Let $\Omega$ be an open bounded domain in $\mathbb{R}^{n}$. We denote $d\left(x\right)$ the distance from $x$ to the boundary of $\Omega$, that is $$ d\left(x\right):=\inf\left\{ \left\Vert x-y\right\Vert :y\in\partial\Omega\right\} . $$ In the book of A.Kufner: Weighted Sobolev spaces, page 50, he claimed that (without any explanation): there always exists $\varepsilon_{0}>0$ such that $$ \int_{\Omega}d^{-\varepsilon_{0}}\left(x\right)dx<\infty. $$
I suspect this is not true. I think at least we need some assumption on the regularity of $\partial\Omega$, for example $\partial\Omega$ is Lipschitz.
My question: is the above statement is true for any open bounded domain?
No, that seems false. Let's work in $\mathbb R^2.$ Suppose $p>0.$ Let $S =(0,1)\times (0,1).$ Let $I=[a,b], 0<a<b<1.$ Consider a uniform partition of $I$ into $n$ subintervals. Above each partition point, put a closed vertical line segment of length $1/2.$ Let $\Omega$ be $S$ minus the union of these $n+1$ segments. We have removed a "comb" from $\Omega.$ You'll want to draw a picutre. By the way this $\Omega$ is just a first version.

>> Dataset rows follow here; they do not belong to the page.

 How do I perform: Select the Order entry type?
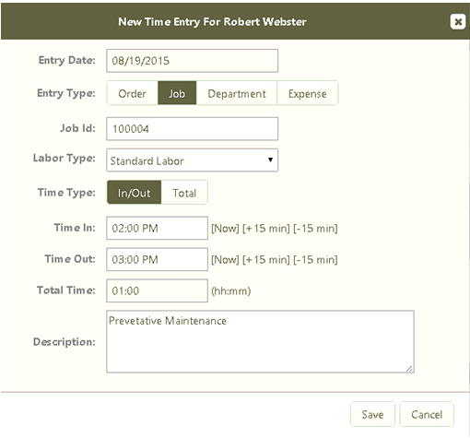point(133,93)
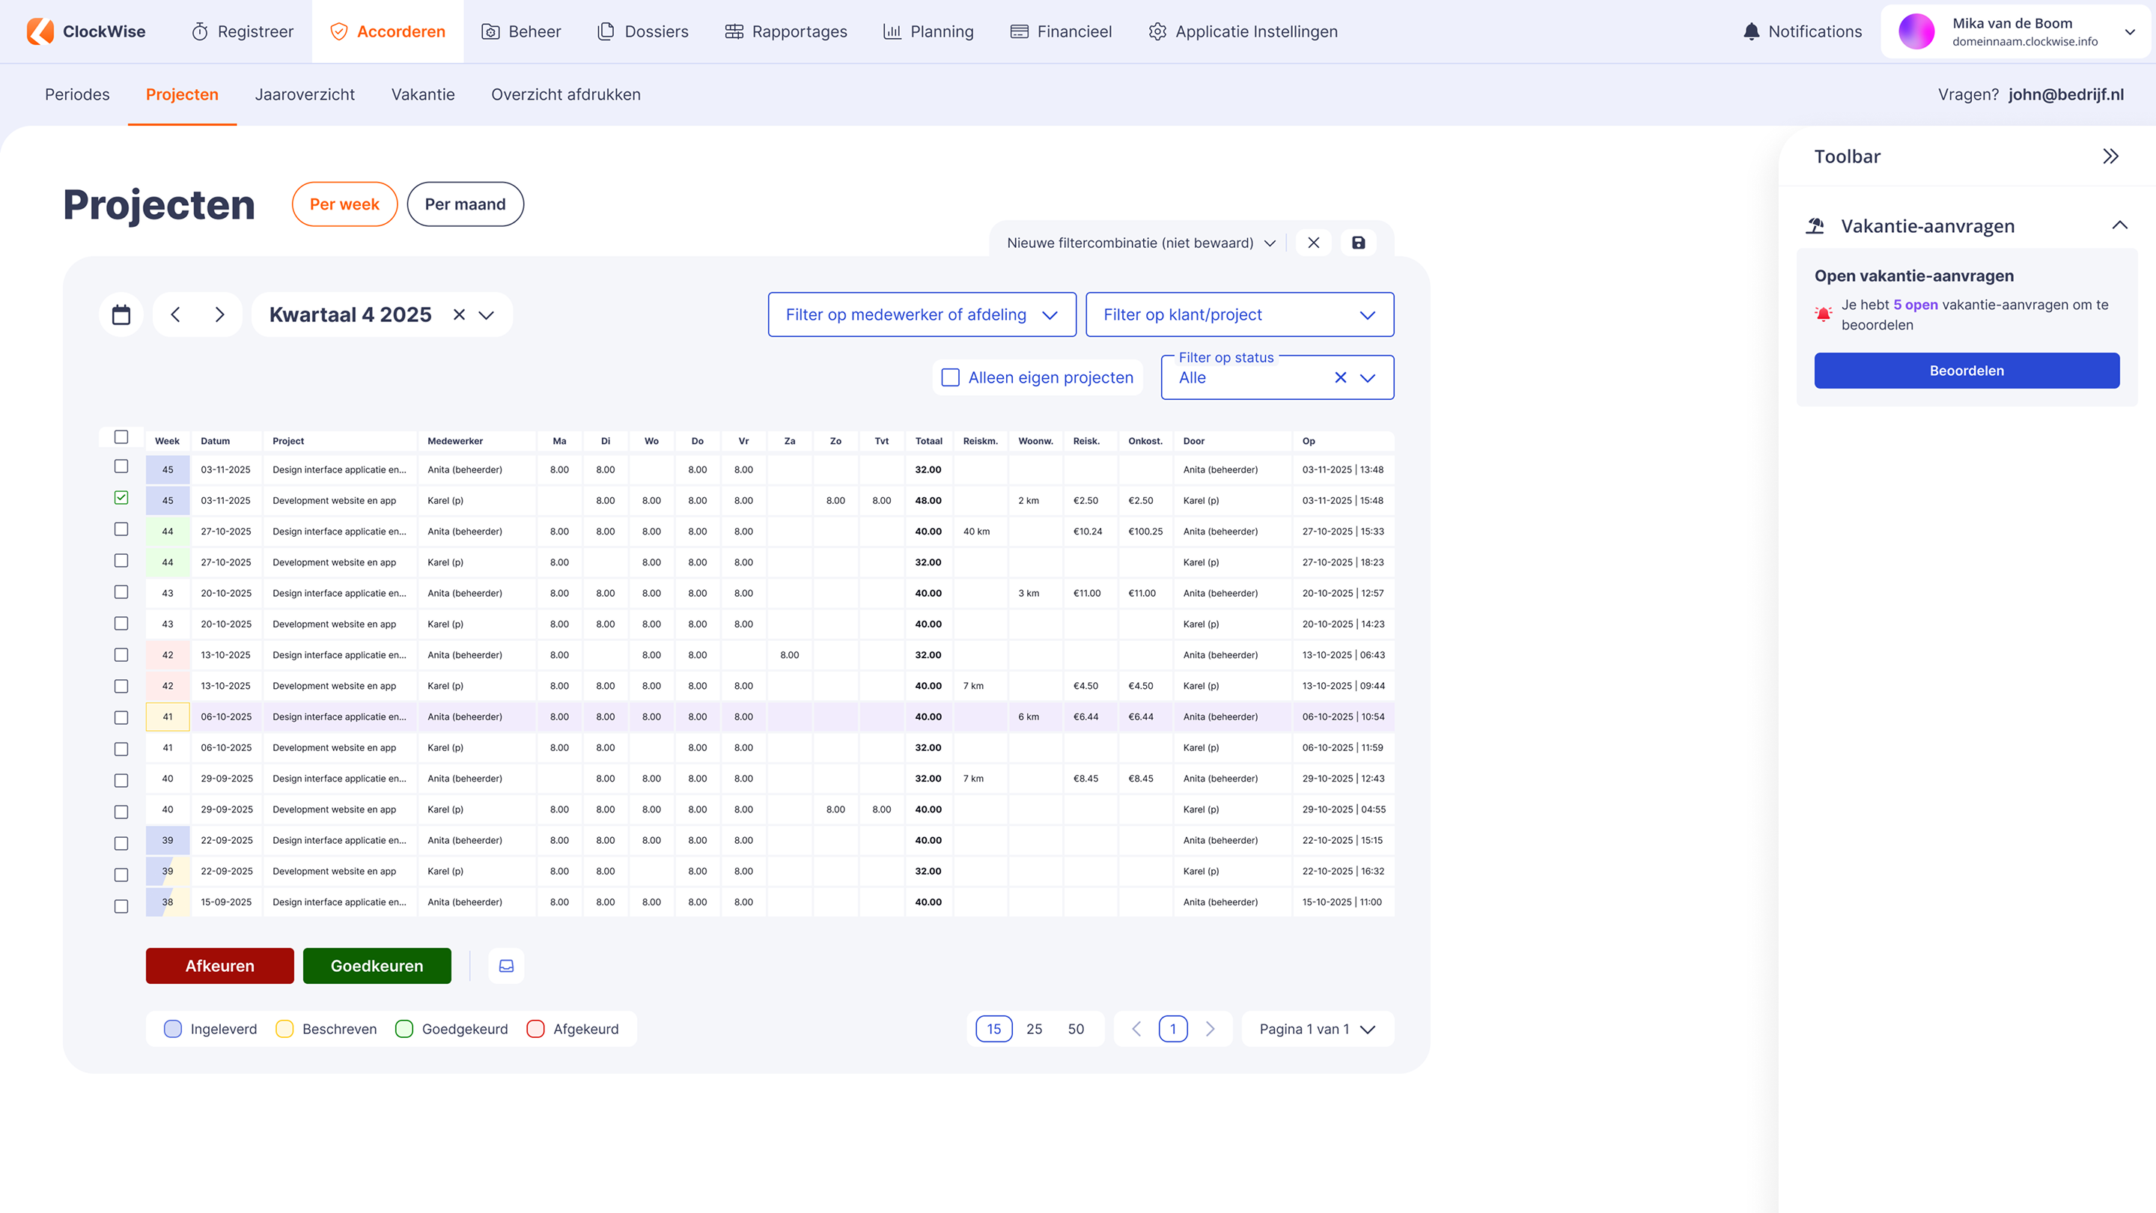Toggle the select-all checkbox in table header

(x=121, y=437)
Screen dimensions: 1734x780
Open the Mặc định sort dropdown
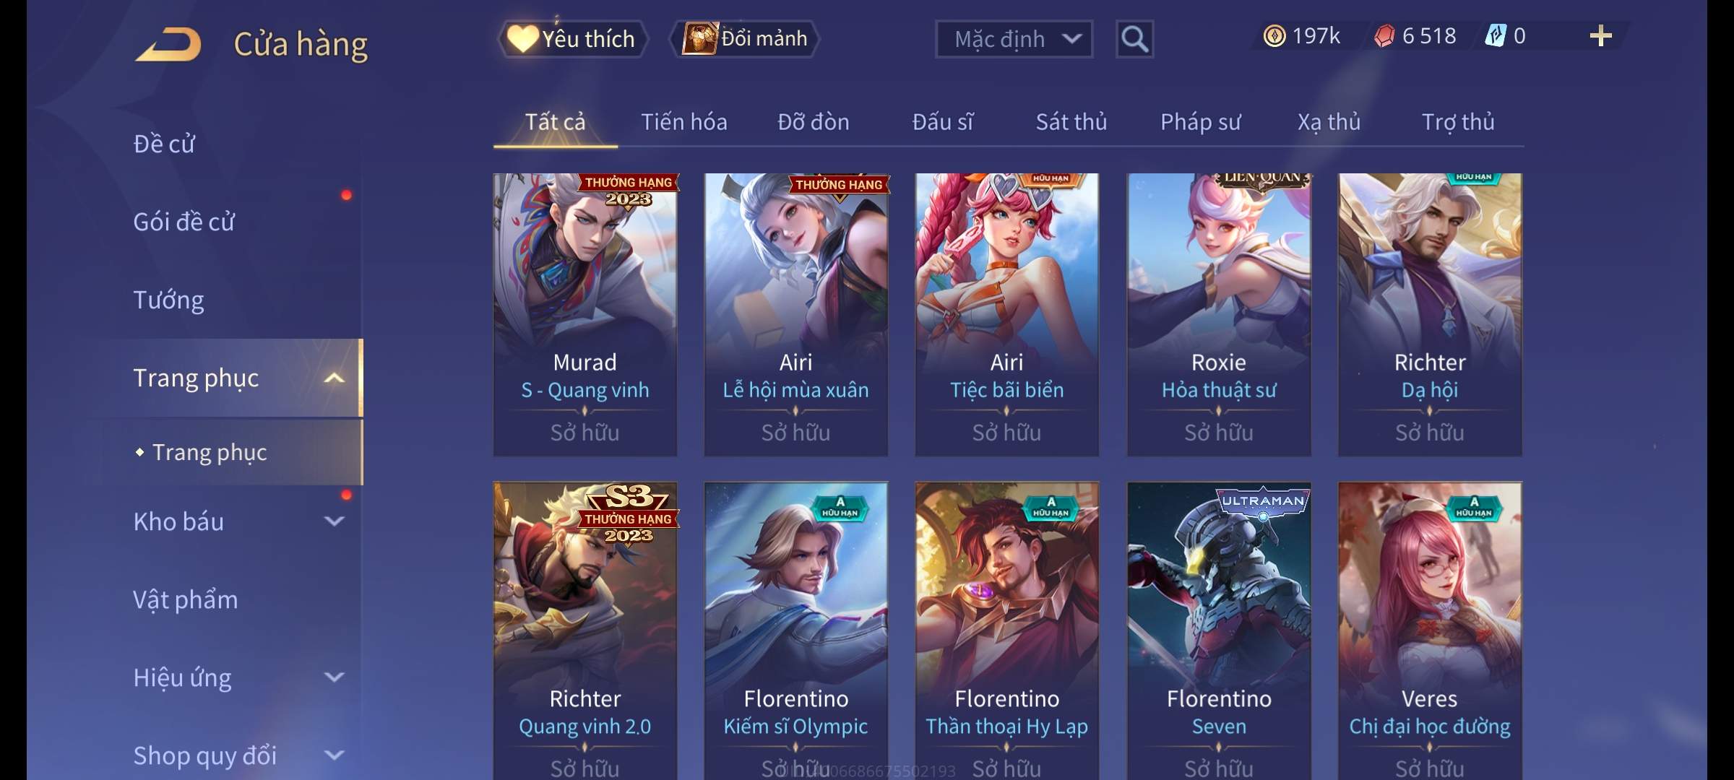[1014, 39]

The final $\Omega$ will be fancier.
Now let $\Omega_0$ be the part of $\Omega$ that lies between these line segments (or "tines") and below the line $y=1/2.$ We have
$$\tag 1 \int_\Omega d((x,y),\partial \Omega )^{-p}\, dx\,dy > \int_{\Omega_0} d((x,y),\partial \Omega )^{-p}\, dx\,dy.$$
Consider the region between any two adjacent tines. This region will have the form $(c,d)\times (0,1/2).$ For any $(x,y)\in (c,d)\times (0,1/2),$ $d((x,y),\partial \Omega )\le x-c.$ Thus the integral over this region it at least
$$\int_0^{1/2}\int_c^d (x-c)^{-p}\, dx\, dy = \frac{1}{2}\frac{(d-c)^{1-p}}{1-p}= \frac{1}{2}\frac{(|I|/n)^{1-p}}{1-p}.$$
Here $|I|$ is the length of $I.$
Now we have $n$ such regions. Thus the integral on the right side of $(1)$ is at least
$$n^p\frac{|I|^{1-p}}{2(1-p)}.$$
This expression $\to \infty$ as $n\to \infty.$
That was just for one comb. Let's now think about removing a countable number of combs. So choose disjoint closed intervals $I_1,I_2,\dots \subset (0,1) $ travelling to $0.$ For each $I_k,$ we can choose a comb with $n_k$ tines as above in order to make the associated integral $>1.$ Our final $\Omega$ is then $S$ minus all of these combs. This $\Omega$ is open and connected, with the left side of $(1)$ equal to $\infty.$